_Entries on target coordinates_.
────────────────────
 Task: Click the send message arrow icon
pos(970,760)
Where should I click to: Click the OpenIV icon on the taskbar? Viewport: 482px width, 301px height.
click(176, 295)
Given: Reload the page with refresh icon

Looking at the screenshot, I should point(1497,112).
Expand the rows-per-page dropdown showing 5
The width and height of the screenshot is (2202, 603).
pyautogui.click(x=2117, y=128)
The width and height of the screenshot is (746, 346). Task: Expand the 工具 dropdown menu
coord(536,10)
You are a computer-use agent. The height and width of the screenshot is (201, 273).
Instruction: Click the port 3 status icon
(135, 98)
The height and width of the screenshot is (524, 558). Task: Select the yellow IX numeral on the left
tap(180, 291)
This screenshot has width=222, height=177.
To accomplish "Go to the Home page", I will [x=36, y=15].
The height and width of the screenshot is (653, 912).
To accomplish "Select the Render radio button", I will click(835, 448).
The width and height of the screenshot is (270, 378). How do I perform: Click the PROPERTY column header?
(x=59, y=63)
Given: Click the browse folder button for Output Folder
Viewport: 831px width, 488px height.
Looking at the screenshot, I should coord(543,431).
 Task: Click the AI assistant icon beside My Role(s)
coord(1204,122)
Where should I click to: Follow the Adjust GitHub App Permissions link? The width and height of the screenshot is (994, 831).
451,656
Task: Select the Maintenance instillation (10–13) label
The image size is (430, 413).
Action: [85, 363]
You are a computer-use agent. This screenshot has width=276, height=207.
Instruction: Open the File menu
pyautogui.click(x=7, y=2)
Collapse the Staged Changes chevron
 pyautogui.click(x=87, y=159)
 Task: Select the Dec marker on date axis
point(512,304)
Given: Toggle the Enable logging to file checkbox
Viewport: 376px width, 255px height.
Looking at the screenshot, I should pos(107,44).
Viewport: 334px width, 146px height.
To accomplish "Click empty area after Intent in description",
────────────────────
Rewrite the records from the start through the line containing "(x=59, y=63)", inclusive, changing "dropdown" to "drop-down" and leaving everything else unchanged.

 Task: Click the send message arrow icon
pos(970,760)
Where should I click to: Click the OpenIV icon on the taskbar? Viewport: 482px width, 301px height.
click(176, 295)
Given: Reload the page with refresh icon

Looking at the screenshot, I should point(1497,112).
Expand the rows-per-page drop-down showing 5
The width and height of the screenshot is (2202, 603).
pyautogui.click(x=2117, y=128)
The width and height of the screenshot is (746, 346). Task: Expand the 工具 drop-down menu
coord(536,10)
You are a computer-use agent. The height and width of the screenshot is (201, 273).
Instruction: Click the port 3 status icon
(135, 98)
The height and width of the screenshot is (524, 558). Task: Select the yellow IX numeral on the left
tap(180, 291)
This screenshot has width=222, height=177.
To accomplish "Go to the Home page", I will [x=36, y=15].
The height and width of the screenshot is (653, 912).
To accomplish "Select the Render radio button", I will click(835, 448).
The width and height of the screenshot is (270, 378). How do I perform: Click the PROPERTY column header?
(x=59, y=63)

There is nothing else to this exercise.